The double-blind, placebo-controlled study tested the impact of a daily dose of antioxidants on 13000 healthy subjects. The dose included 6mg of beta-carotene, 120mg of vitamin C, 30mg of vitamin E, 100ug of selenium and 20mg of zinc. The 7886 women, aged 35 to 60 years old, and 5141 men, from 45 to 60 years old, were divided into two groups and followed up over an average of 7.5 years.

There was no difference between the two groups concerning heart disease, supporting other studies testing the effects of antioxidants on cardiovascular health, but cancer risk was reduced by 31 per cent among men. This included most cancers, especially digestive, respiratory and skin cancers.

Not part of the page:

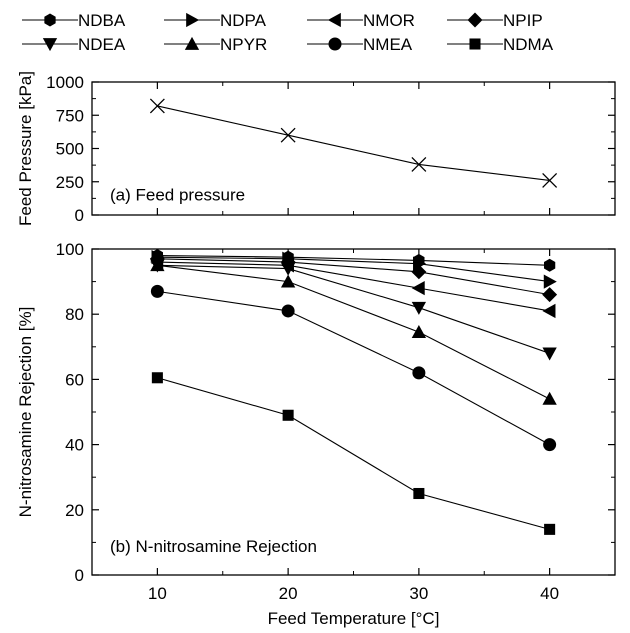 This screenshot has height=633, width=630. Describe the element at coordinates (80, 216) in the screenshot. I see `y-tick-label-top: 0` at that location. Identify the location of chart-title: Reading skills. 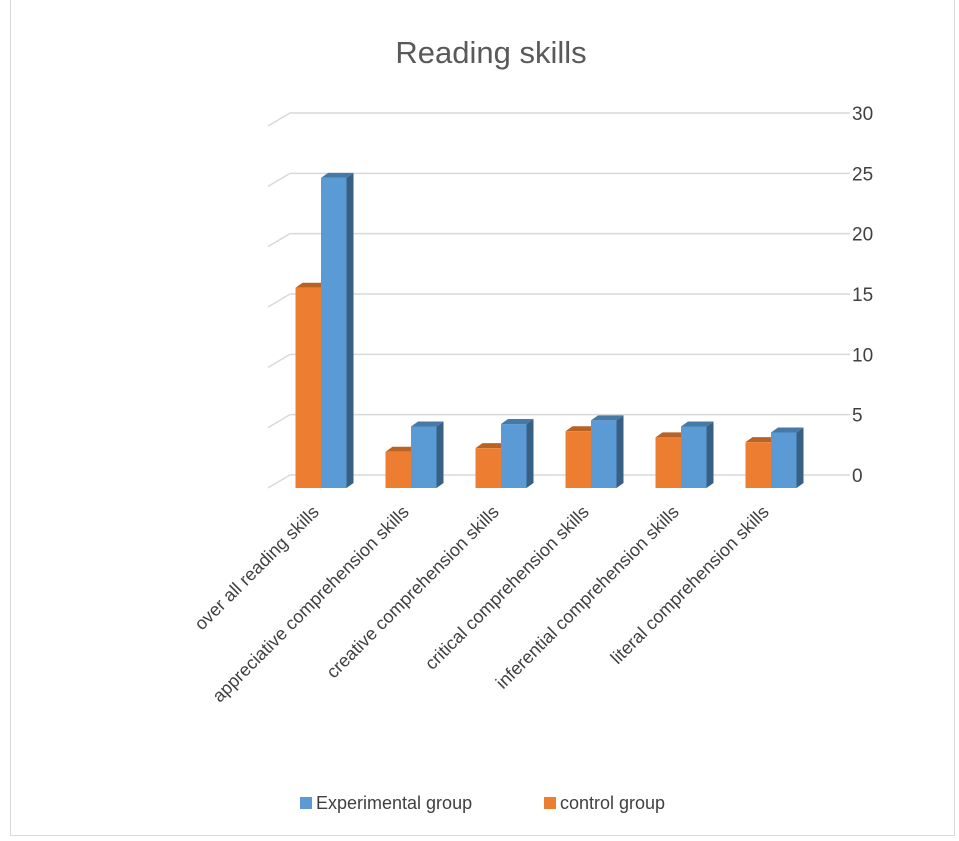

The absence of such effects in women was not due to the different cancers they developed but rather their better state of health at baseline, explained the Inserm researchers.

Again, while risk of death was 37 per cent lower among men receiving the supplements, the same effect was not seen in women. The researchers also found a higher risk of cancer and heart disease among men with the lowest levels of beta-carotene. The lower the level of the nutrient, the higher the risk of disease. The team stressed however that the findings should support a nutritious diet with regular consumption of fruit and vegetables rather than supplements.

Use of antioxidant supplements was necessary to be able to compare to placebo, but they claim that this effect applies equally to nutrients found readily in plant foods. The results back nutrition advice to consume at least five portions of fruit and vegetables daily rather than relying on supplements, claim the researchers.

They add that the observed effect is likely weaker than would be seen from fruit and vegetables, which have additional nutrients not included in the supplement used in the study. Further, they pointed to fears that people taking supplements may eat less fruit and vegetables, calorie sources which often lead to reduction in consumption of fatty and sugary products.